Source: Mapping Climate Change Scepticism, Mitigation and Adaptation Online (fortcoming). Compiled by Richard Rogers and the Digital Methods Initiative, Amsterdam.
Another immensely rich source of data about the social lives of issues is Wikipedia. For example at the University of Amsterdam researchers undertook a comparative analysis of Wikipedia articles about the Srebrenica massacre that took place in July 1995. They found that across six different language versions of Wikipedia there are significant differences in how the events were portrayed. As well as analysing basic elements such as article titles and contents, the analysts also looked at less obvious things like the locations of anonymous editors (based on IP address), the discussion pages behind the articles, images and reference lists. By surfacing the differences between national views, this kind of approach indicates the potential for gaining a better empirical understanding of how different publics react to different issues and controversies, from Crimea to Snowden, the Eurozone to the financial crisis.
In times of shrinking news budgets and staff cuts journalists can turn to these readily available sources of data to complement interviews or surveys as a way to understand public engagement with major issues of the day.
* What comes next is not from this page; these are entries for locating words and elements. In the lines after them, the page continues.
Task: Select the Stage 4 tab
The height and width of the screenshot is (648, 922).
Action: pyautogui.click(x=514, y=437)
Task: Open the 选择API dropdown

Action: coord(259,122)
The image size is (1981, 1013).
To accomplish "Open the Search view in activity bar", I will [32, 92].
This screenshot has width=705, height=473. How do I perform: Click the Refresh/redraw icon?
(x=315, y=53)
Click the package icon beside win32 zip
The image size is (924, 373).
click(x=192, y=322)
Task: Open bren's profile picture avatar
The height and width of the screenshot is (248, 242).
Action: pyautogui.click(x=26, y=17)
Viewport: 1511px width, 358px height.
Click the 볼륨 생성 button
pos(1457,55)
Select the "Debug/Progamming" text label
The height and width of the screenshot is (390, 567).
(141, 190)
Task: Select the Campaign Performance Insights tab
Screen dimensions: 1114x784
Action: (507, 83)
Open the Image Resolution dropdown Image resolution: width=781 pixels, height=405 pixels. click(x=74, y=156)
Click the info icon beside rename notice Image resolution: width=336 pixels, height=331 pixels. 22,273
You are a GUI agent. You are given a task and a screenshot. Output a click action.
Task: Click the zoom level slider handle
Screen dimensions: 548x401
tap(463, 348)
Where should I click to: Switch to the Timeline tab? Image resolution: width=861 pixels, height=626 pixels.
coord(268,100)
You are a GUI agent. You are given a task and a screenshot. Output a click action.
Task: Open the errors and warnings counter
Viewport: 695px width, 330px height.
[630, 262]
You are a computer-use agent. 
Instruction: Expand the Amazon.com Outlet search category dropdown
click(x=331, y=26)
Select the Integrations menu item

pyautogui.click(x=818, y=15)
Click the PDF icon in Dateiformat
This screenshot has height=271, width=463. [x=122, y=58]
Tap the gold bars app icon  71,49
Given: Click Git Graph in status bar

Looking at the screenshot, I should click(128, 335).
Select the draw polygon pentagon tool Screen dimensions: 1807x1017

Scholars can support this process by making the datasets, tools and protocols developed during their work available to others. Sciences Po and the University of Amsterdam are making their toolkits for Internet research available here and here.
I hope that these examples have shown that academic research in social sciences and digital humanities can help to open up the journalistic imagination regarding sourcing of stories and how digital traces left by users of various online services can become a rich source of evidence in understanding the formation of publics and opinions, a process central to our democracies.